Cells transcriptionally probe silent BESs for up to two days, when most cells are committed to switching. (A) Commitment assay. 8, 24 or 48 h after inducing BES silencing, tetracycline was added back to the medium and cells were cloned. Six days later FACS was used to assess if clones were GFP-positive, indicating re-expression of original BES1. A minimum of 95 total individual wells was analyzed for each time-point between five individual experiments. (B) The cell-line GLB1-R15 is a derivative of GLB1, in which the fused gene RFP::NPT was introduced downstream the promoter of a silent BES. NPT, Neomycin Phosphotransferase. (C) Representative examples of FACS plots at several time-points post-BES silencing showing GFP and RFP expression (see Supplementary Figure S5 for complete set of time points). (D) Proportion of probing cells was assessed by measuring number of cells expressing RFP at intermediate levels and still present high levels of GFP (black line, left Y axis); switchers were defined as GFP-negative cells and either RFP- or RFP+ (blue and orange lines, respectively, right Y axis) after tetracycline removal.

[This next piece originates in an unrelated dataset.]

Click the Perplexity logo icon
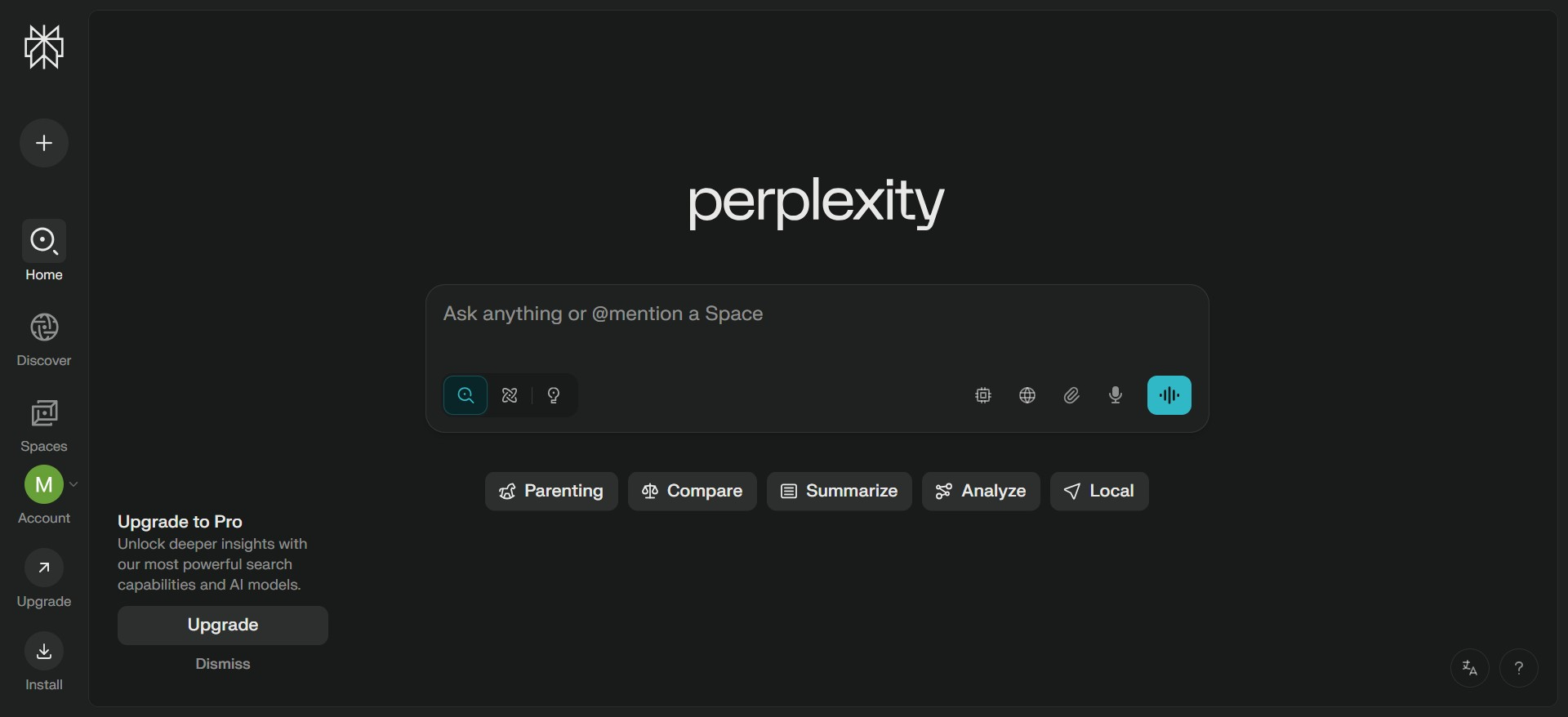The image size is (1568, 717). click(44, 47)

Three independent experiments were analyzed. Circled 1,2 and 3 labels indicate the sorted populations described in Figure 7. (E) Left panel - Representative example of a FACS plot at 24 h post-BES silencing showing VSG13 and GFP expression. Right panel - Representative example of a FACS plot showing VSG13 and RFP expression in the cells present on the top right gate in left panel. Four independent experiments were analyzed.

Figure 7.

Probing cells are switching intermediates that can choose different fates. (A) Experimental design of FACS sorting and subsequent phenotype characterization. Tetracycline was removed from the medium of GLB1-R15 cell-line. One day later, two populations 1 and 2 (indicated in Figure 6C) were sorted and plated by limiting dilution. Population 1 consists of cells that express GFP and RFP, while population 2 consists of cells that express GFP, but not RFP. As control, a third population of GFP+/RFP- cells was sorted from a culture kept under tetracycline pressure. Clones obtained after six days were characterized in terms of expression of GFP and RFP by FACS. (B) GFP and RFP expression of surviving clones was assessed by FACS. Numbers in white show mean number of clones with each specific phenotype from three individual experiments. (C) Chromatin conformation of GLB1-R15 cells after 24 h of BES silencing was measured by FAIRE. DNA was quantified by qPCR and normalized to gDNA copy number and to GAPDH at 0 h. Statistical significance was determined by a paired t-test against time-point 0 h. *P < 0.05; ***P < 0.001.

Figure 8.

Model for VSG expression site switching: transcriptional probing silent BESs before commitment is associated to a temporary maintenance of open chromatin by TDP1. Chromatin of the actively transcribed BES possesses an open chromatin enriched in TDP1. Upon transcriptional silencing of the active BES, cells undergo an intermediate state characterized by stabilization of the active BES open chromatin by TDP1 while probing silent BESs. Commitment to switch or not switch seems to take around two days. This decision can either be returning to the initial active BES (which, in our reporter cell-line, because BES1 is blocked by tetracycline repressor, it would result in cell death) or switching to a new BES. In this later case, the chromatin of the originally active BES loses TDP1 and becomes nucleosome-enriched.